[Dataset items]
•••

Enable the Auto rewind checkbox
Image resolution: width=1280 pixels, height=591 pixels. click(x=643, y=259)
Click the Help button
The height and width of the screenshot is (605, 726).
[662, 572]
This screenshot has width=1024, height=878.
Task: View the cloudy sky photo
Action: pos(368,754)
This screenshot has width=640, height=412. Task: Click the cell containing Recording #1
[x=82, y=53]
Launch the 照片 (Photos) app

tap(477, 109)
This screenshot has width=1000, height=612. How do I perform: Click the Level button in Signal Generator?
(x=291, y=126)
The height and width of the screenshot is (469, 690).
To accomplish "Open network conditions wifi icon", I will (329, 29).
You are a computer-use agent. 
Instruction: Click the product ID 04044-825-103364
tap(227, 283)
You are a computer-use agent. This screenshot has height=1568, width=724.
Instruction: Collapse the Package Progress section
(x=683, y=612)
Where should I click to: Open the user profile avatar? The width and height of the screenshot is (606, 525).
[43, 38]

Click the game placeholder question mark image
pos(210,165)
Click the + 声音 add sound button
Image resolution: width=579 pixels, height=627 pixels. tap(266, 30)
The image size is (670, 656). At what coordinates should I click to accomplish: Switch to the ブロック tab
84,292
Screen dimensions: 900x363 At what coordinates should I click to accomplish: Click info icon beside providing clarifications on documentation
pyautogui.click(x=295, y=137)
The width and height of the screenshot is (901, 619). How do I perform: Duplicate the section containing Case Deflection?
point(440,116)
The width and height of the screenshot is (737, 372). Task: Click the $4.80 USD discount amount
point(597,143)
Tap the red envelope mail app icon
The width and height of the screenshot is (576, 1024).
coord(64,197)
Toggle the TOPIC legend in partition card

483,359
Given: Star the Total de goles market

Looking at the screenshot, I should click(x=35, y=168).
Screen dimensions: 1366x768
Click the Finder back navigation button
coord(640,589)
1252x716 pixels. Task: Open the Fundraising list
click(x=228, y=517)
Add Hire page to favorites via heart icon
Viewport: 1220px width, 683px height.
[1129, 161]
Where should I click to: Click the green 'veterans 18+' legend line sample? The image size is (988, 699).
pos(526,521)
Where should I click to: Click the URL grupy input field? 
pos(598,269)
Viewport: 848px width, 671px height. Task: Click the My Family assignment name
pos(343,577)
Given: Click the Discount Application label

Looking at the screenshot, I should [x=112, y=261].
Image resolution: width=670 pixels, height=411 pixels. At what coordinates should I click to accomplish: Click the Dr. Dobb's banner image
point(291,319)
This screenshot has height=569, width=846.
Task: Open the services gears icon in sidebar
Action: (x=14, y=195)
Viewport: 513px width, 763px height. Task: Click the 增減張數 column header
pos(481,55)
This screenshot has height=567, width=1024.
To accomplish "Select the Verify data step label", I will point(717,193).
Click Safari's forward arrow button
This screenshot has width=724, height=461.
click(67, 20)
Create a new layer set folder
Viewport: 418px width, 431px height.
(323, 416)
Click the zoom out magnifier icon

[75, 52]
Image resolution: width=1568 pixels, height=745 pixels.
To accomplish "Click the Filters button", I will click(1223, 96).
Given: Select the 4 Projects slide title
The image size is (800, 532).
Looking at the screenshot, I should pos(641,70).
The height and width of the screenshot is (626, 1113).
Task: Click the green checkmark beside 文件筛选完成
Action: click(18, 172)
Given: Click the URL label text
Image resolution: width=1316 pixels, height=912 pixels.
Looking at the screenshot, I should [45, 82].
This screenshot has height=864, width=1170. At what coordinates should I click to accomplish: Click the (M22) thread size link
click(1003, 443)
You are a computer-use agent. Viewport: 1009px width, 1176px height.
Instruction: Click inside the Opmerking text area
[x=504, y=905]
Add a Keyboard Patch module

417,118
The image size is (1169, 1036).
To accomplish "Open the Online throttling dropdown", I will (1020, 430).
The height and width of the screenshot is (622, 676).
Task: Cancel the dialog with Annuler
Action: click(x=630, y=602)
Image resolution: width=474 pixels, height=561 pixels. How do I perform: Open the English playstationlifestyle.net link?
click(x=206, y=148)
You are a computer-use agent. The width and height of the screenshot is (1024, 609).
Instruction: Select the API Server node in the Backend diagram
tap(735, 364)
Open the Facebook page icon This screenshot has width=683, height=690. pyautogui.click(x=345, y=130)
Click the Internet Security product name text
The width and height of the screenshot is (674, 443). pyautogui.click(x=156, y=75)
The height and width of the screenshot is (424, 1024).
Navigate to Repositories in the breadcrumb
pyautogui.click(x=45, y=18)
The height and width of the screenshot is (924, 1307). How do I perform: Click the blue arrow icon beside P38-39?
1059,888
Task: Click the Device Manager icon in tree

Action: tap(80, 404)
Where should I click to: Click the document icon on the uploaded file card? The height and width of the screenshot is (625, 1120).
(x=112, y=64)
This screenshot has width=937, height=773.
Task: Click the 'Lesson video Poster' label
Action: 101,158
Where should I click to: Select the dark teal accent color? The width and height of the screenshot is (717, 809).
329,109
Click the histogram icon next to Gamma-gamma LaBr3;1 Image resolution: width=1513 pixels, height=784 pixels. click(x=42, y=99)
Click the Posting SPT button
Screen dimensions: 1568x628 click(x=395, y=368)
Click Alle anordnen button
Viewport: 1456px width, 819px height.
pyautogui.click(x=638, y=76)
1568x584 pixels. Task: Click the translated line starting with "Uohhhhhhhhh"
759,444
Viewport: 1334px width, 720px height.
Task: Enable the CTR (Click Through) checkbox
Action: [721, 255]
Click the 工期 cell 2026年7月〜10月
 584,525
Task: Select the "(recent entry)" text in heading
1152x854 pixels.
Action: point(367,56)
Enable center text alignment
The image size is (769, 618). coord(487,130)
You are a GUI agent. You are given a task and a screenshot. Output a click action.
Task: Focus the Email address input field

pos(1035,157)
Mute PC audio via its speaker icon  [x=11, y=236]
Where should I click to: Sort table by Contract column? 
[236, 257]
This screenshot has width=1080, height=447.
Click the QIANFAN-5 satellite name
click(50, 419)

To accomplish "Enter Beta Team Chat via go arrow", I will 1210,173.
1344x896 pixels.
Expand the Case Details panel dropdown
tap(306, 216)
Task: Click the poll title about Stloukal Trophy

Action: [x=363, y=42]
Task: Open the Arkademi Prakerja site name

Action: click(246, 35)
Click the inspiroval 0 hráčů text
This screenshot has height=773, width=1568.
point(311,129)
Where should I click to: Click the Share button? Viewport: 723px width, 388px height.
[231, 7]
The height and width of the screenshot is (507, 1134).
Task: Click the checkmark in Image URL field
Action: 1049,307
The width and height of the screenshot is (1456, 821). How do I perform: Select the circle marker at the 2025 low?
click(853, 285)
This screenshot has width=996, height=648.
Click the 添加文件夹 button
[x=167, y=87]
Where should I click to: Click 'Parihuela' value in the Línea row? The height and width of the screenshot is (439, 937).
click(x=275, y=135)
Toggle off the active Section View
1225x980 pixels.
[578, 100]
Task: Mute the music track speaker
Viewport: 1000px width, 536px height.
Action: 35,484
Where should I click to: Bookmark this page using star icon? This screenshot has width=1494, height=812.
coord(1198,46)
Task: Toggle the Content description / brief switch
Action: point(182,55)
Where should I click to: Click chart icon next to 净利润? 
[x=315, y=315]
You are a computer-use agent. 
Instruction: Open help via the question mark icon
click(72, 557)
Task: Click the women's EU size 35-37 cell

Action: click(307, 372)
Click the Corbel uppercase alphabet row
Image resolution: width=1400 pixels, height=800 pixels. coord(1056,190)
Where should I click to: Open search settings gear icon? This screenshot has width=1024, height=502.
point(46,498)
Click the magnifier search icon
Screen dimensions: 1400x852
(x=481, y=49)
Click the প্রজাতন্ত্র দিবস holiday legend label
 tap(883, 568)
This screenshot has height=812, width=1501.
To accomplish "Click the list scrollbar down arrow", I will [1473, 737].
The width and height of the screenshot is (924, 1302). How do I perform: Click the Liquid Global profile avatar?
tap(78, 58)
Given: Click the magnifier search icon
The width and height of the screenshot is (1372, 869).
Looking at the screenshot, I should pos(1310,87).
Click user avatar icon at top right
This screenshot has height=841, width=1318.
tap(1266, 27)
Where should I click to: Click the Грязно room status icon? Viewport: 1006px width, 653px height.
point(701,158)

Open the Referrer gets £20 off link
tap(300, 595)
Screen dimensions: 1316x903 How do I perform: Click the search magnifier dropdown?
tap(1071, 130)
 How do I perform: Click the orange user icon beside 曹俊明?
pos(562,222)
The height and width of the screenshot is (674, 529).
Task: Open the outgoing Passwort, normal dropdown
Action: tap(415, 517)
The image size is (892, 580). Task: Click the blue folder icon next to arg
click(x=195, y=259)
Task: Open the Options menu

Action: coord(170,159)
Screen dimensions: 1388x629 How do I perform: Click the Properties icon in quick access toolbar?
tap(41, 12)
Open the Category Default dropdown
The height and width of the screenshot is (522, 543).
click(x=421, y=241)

•••

• [TASK TO CARRY OUT]: An answer is complete only when it holds every line above containing the string "agent".

• [EXERCISE SOLUTION]:
You are a computer-use agent. 
You are a computer-use agent. This screenshot has height=1568, width=724.
You are a computer-use agent. Viewport: 1009px width, 1176px height.
You are a computer-use agent. The width and height of the screenshot is (1024, 609).
You are a GUI agent. You are given a task and a screenshot. Output a click action.
You are a computer-use agent. 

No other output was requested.